Einstellungen ohne Bezug von Kurzarbeitergeld jederzeit möglich?
Nach den vielen aufgezeigten Unsicherheiten, die bei einer langfristigen Kurzarbeit und etwaigen Personalfluktuationen entstehen, könnten Arbeitgeber die Idee entwickeln, freigewordene Arbeitsplätze mit neuen Arbeitnehmern zu besetzen, diese aber zunächst nur in Teilzeit entsprechend der im Betrieb sonst geltenden Kurzarbeitszeit zu beschäftigten und auf die Beantragung von Kurzarbeitergeld für diese neuen Arbeitnehmer zu verzichten. Ob dieser Personalzuwachs der Agentur für Arbeit bei einer Überprüfung der Anspruchsvoraussetzungen für die Gewährung von Kurzarbeitergeld auffällt und problematisiert wird, ist nicht sicher. Kurzarbeit muss für diese neuen Arbeitnehmer jedenfalls nicht unbedingt zwingend angezeigt werden. Vor dem Hintergrund des arbeitsrechtlichen Gleichbehandlungsgrundsatzes ist allerdings fraglich, ob ein solches Vorgehen vor dem Hintergrund drohender Individualrechtsstreitigkeiten mit kurzarbeitenden Arbeitnehmern ratsam ist.

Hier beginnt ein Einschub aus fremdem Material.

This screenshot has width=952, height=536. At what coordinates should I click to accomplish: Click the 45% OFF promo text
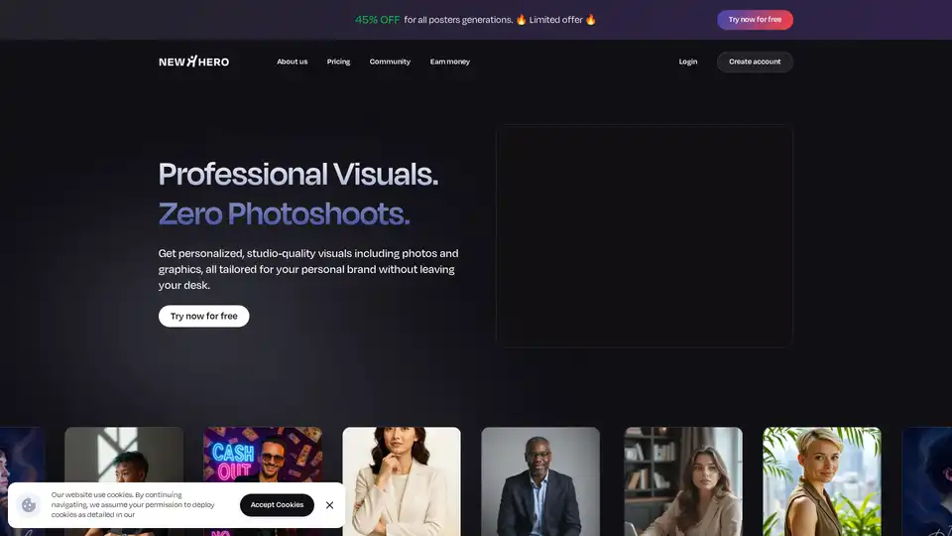pos(377,20)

Risiken eingehen – aber mit Vorsicht
Besondere Vorsicht ist bei der Neueinstellung von Arbeitnehmern während der Kurzarbeit in jedem Fall geboten. Im Zweifel sollte nach Ausarbeitung einer überzeugenden Prognose und Begründung, warum die Neueinstellung aus Unternehmersicht zwingend war, Rücksprache mit der örtlichen Agentur für Arbeit gehalten werden. Denn jede Neueinstellung kann unter Umständen, wie oben aufgezeigt, Zweifel am Vorliegen des Arbeitsausfalls insgesamt wecken, zumindest aber die Frage aufwerfen, ob dieser Arbeitsausfall vermeidbar war. Im Ergebnis wird damit das Kurzarbeitergeld für sämtliche im Betrieb betroffene Arbeitnehmer riskiert, was zu einer vollumfänglichen Haftung des Unternehmens für die ungekürzten Arbeitsentgelte führen kann, sofern das Kurzarbeitergeld mangels Vorliegen der Voraussetzungen verwehrt wird.